> **Reading text**
* start *
These ideas were the focus of the 2018 Manufacturing Outlook on December 5, presented by the Chamber’s economic development arm, the Springfield Business Development Corporation.

The keys to combining
A panel of local experts – Krisi Schell of SRC Holdings, Bill Hammitt of Amprod Holdings, LLC, and Jason Corson of BKD Corporate Finance, LLC – offered their own unique insights into the world of mergers, acquisitions, talent attraction and company growth.

Both SRC and Amprod have grown significantly in the past, due in large part to acquisitions and joint ventures. Hammitt said the key to a successful merger is making sure the organization being added is a good fit – and that starts with the people.

“What talents do they have, and how do they complement what we already do day to day?” he said. “There’s also leadership talent. You can tell right away which organizations have talent in their leadership – workforce talent is difficult to find as it is, and leadership talent is almost beyond imaginable at this point.”

Hammitt also noted the importance of matching company cultures, a point Schell said is especially important because of her company’s open-book management philosophy and SRC's focus on joint ventures.

“The people and the cultural alignment are keys,” she said. “With our need to be able to share that financial literacy, our partners know that drives performance. So being able to match that up is very important.”
* end *
> **To-do list**
1) Retype the Manufacturing Outlook article word for word, covering everything from "Hammitt also noted" down to "on joint ventures.".
2) Carry the Manufacturing Outlook article on past its final sentence.

Stored items from a collection
* start *
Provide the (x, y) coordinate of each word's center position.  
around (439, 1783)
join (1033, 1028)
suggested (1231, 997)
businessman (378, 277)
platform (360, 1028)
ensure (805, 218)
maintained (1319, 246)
* end *
> **Responses to the exercise**
1)
Hammitt also noted the importance of matching company cultures, a point Schell said is especially important because of her company’s open-book management philosophy and SRC's focus on joint ventures.

2)
Why combine?
But why do companies seek out a merger in the first place? Corson said there are several reasons that a company owner could be looking to sell – and many have nothing to do with the business needing help.

“Often the owner has reached retirement age and they may not have an easy transition option, so a third-party buyer is the best succession plan – in today’s environment, a lot of baby boomers are doing that,” Corson said. “Or it could be a growth strategy. They’ve done a great job, but they may have reached a ceiling with financial resources. Some clients come to us and see a growth opportunity in their market (by being acquired) and just need help executing the purchase.”

And one other potential driver for a merger is the same issue facing nearly every industry: the need for workforce. Both Hammitt and Schell said they look to grow their talent pool through both acquisitions as well as through recruitment and retention efforts.

“We’re partnering with educators at all levels, K-12, technical schools, universities,” Schell said. “We have a challenge to change perceptions about manufacturing. It’s about creating personal aspirations and career goals. And then when we find these key people, we have to make sure they enjoy what they do and find fulfillment.”

Hammitt echoed those thoughts, noting that the best recruitment tool for his company is already in his business.

“We had to start with the talent within and develop them, and to be honest we weren’t doing the best job of that,” he said. “We had to look in the mirror, take care of our own house first and know that our own people are our best recruiters – and then incentivize them to help us do that.”

How manufacturers survive
The Manufacturing Outlook began with a presentation from Dr. Sarah Low, associate professor of regional economics at the University of Missouri, who shared findings of her research about what makes a manufacturing plant resilient.

Dr. Low studied surveys of manufacturing facilities conducted in 1996 and followed those facilities over 15 years to see which ones survived that period – a time of significant economic turmoil, including major international trade changes and two recessions.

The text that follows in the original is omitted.